== Segment start ==

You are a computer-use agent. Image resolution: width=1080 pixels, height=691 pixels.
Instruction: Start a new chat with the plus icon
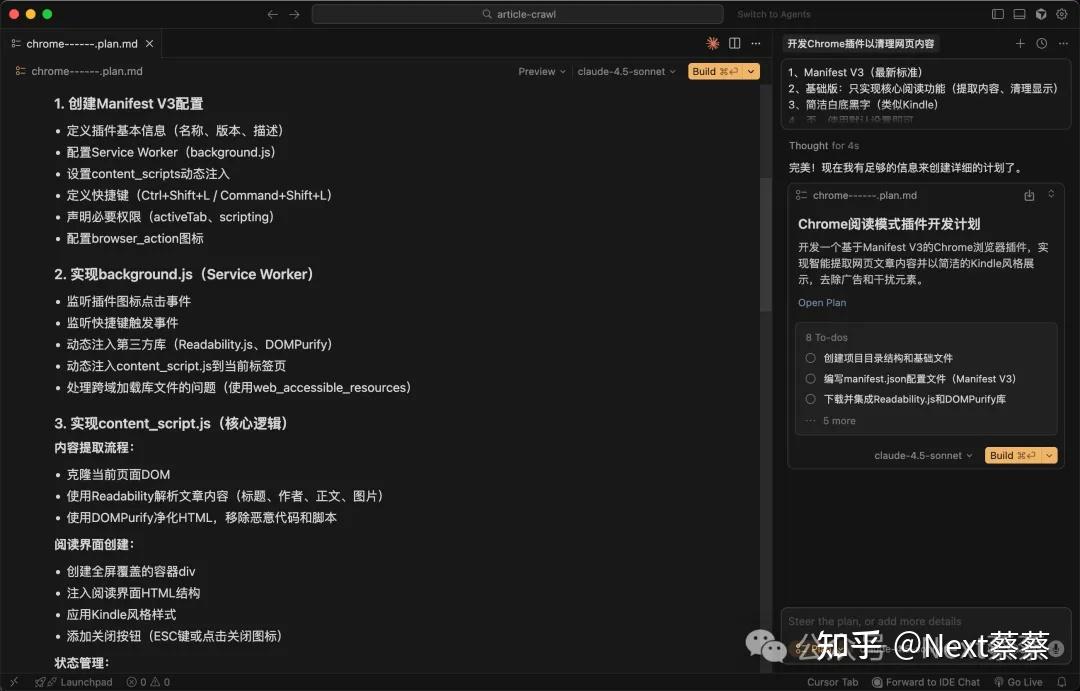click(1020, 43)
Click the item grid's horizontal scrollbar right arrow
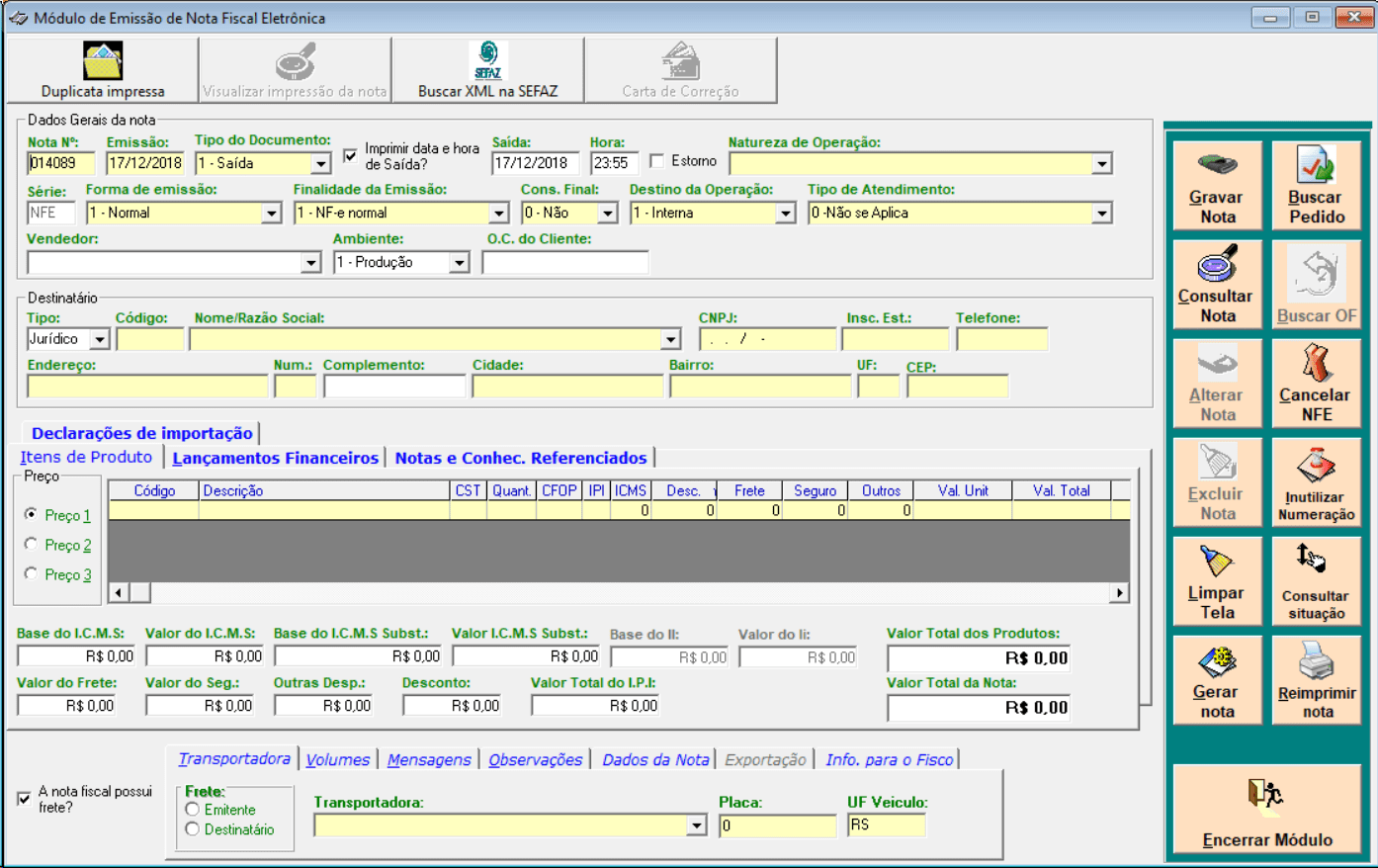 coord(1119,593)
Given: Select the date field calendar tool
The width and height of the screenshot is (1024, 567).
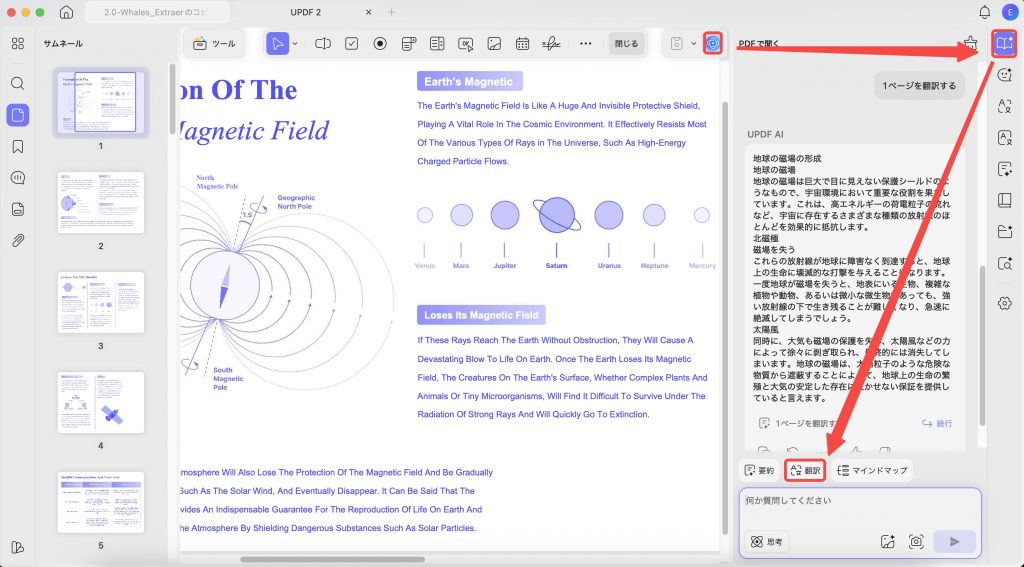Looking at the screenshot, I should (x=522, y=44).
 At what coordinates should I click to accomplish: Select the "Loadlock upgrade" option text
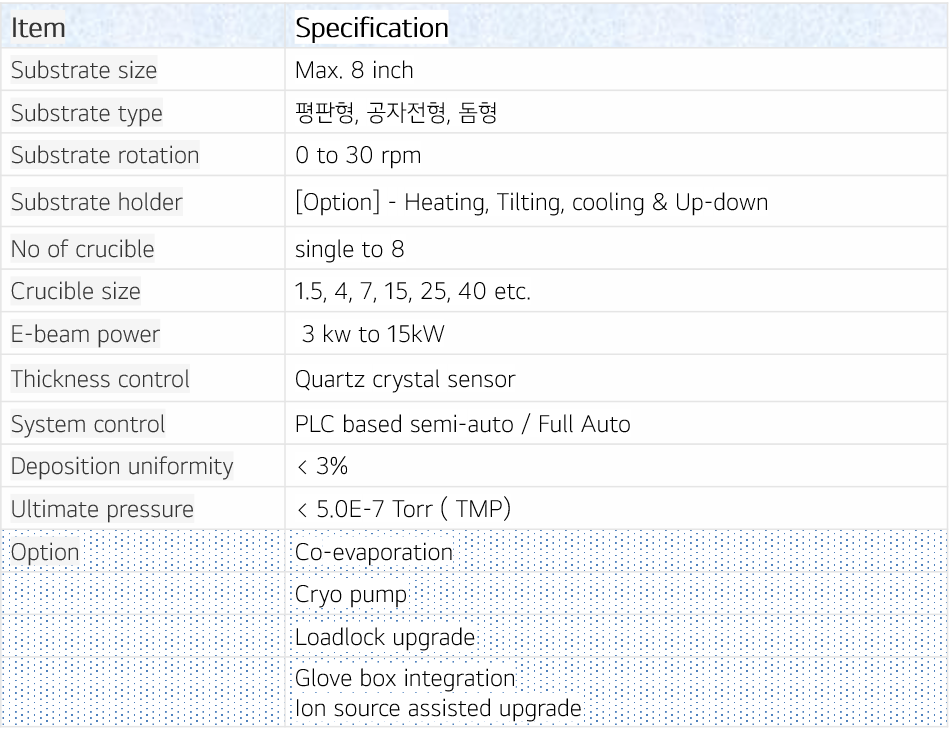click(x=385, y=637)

== Segment end ==
== Segment start ==

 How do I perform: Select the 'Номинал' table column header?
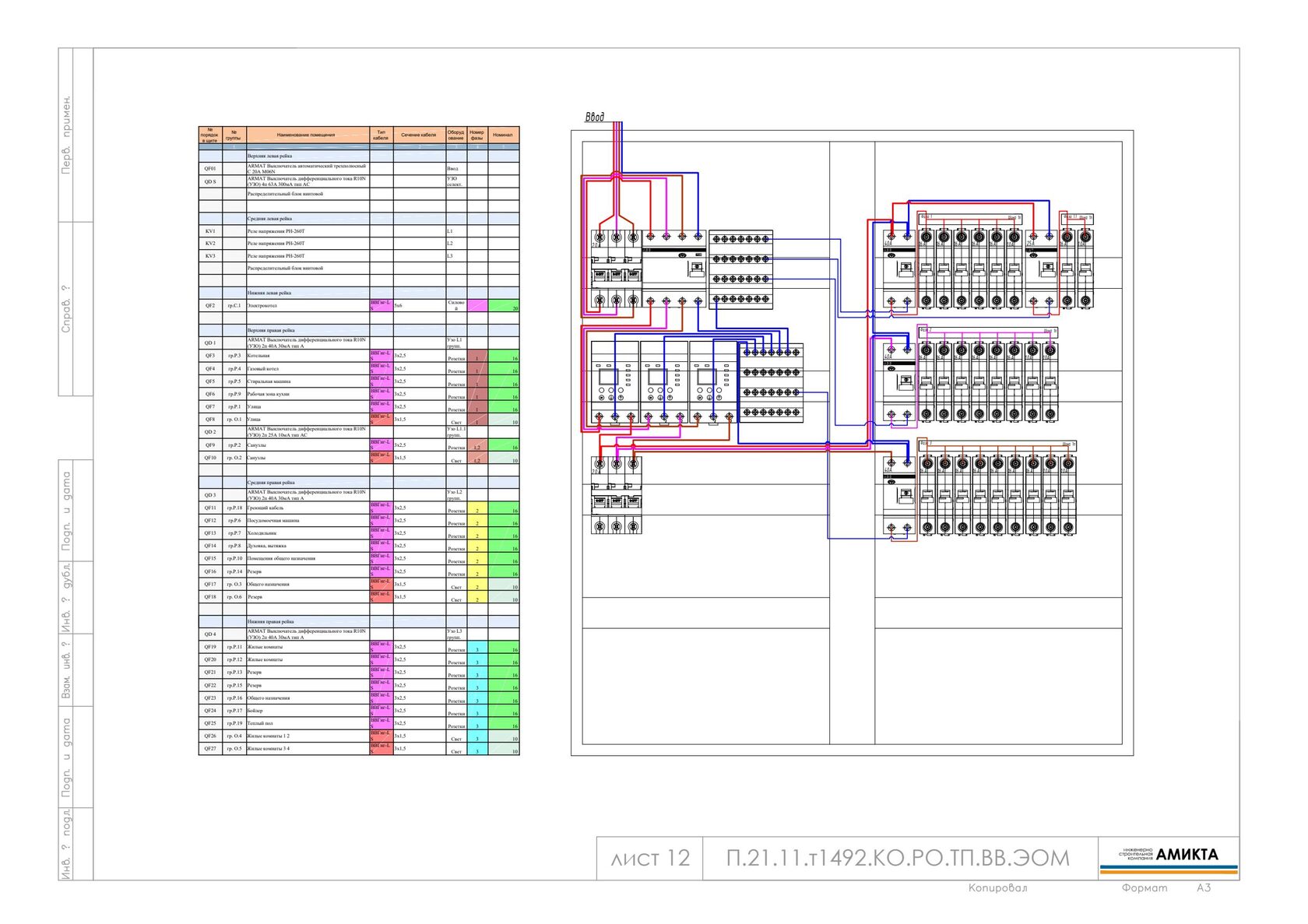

== Segment end ==

→ **What the task requires**
Go to the line above that contains "Instruction: Start a" and reproduce everything exactly from there through the line that contains "Given: Select the date field calendar tool", leaving out the pictures.

→ **Exercise solution**
Instruction: Start a new chat with the plus icon
click(1020, 43)
Click the item grid's horizontal scrollbar right arrow
 coord(1119,593)
Given: Select the date field calendar tool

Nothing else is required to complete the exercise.